There are 3 other receptacles currently in this room as well, they are all wired as follows: They each have two separate runs of older NMD-3 12/2 wire that come down from the ceiling (currently hidden by drywall) and run parallel down stud bay into each outlet box. The hots and neutrals are pigtailed together, then connect to the lines on the receptacle. There are no wires connected to the load side of any of the plugs.

I'm familiar with running 12/2 and 14/2 to outlets and thought I had a basic understanding of typical wiring but what I've encountered here has me confused and intrigued. My first thought is that this was a type of multiwire branch circuit but it doesn't seem to fit with what I've read on those either. Is the double pole breaker being used to serve the room lights+plugs and also the washer plug as 2 separate 120v circuits? Why would 14/3 and a double breaker be used instead of just 14/2 and single pole breakers? Why the two runs of 12/2 into the other receptacles? Can I safely use 14/2 to add another outlet from the unused load side of the first plug that previously served the washer?

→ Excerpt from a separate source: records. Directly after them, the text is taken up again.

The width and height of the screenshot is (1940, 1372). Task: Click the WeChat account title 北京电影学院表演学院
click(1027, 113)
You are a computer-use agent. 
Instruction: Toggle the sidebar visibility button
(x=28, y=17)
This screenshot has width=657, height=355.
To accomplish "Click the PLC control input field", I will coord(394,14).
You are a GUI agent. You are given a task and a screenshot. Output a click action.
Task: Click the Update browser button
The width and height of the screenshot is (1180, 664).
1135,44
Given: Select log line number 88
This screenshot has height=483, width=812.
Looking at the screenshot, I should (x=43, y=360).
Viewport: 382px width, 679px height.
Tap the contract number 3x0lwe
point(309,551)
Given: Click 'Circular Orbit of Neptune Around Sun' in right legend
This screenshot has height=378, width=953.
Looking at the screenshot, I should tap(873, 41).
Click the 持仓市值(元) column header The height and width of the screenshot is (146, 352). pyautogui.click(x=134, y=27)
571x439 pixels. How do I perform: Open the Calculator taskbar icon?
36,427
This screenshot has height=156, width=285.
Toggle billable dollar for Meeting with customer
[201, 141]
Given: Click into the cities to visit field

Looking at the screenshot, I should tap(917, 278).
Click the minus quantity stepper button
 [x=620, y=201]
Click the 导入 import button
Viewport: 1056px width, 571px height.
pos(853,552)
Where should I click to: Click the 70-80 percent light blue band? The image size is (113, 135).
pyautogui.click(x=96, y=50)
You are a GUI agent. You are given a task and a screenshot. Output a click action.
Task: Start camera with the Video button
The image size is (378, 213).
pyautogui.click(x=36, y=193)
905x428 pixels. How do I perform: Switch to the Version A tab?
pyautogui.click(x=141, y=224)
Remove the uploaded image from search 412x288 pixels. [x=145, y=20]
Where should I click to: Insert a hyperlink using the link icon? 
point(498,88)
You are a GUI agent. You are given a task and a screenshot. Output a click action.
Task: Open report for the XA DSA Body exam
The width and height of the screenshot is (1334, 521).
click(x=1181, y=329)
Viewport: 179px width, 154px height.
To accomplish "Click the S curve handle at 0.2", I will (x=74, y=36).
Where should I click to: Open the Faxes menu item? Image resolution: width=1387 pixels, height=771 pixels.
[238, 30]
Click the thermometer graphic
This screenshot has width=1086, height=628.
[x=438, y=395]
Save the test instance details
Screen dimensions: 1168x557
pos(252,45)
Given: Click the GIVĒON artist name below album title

Thanks again for any help or clarification you can provide.

First Receptacle / Washer Plug

Other plugs

Best Answer

Well it IS a MWBC. It just happens to be one that serves one outlet on the one side, and (presumably you've checked that the other outlets do actually turn off when the breaker does) the remainder of the outlets and the lights from the other half. It still economizes the wire from the panel to the room (one 14/3 rather than 2 14/2's.)

The older 12Ga wire presumably just means that the older outlet wiring that was not changed out was done with 12/2, and might have been on a 20A circuit at that time. Since it's more than large enough for 15A, that's perfectly safe in the current arrangement. Likely the two runs of wire are in, and on to the next device in the chain.

Personally, I find the combining of outlets and lights to be a thing I object to (since I don't like getting left in the dark, and fixed lights almost never trip a circuit breaker, while outlets get whatever plugged into them until they do) but electrical codes in both of our countries don't care about that.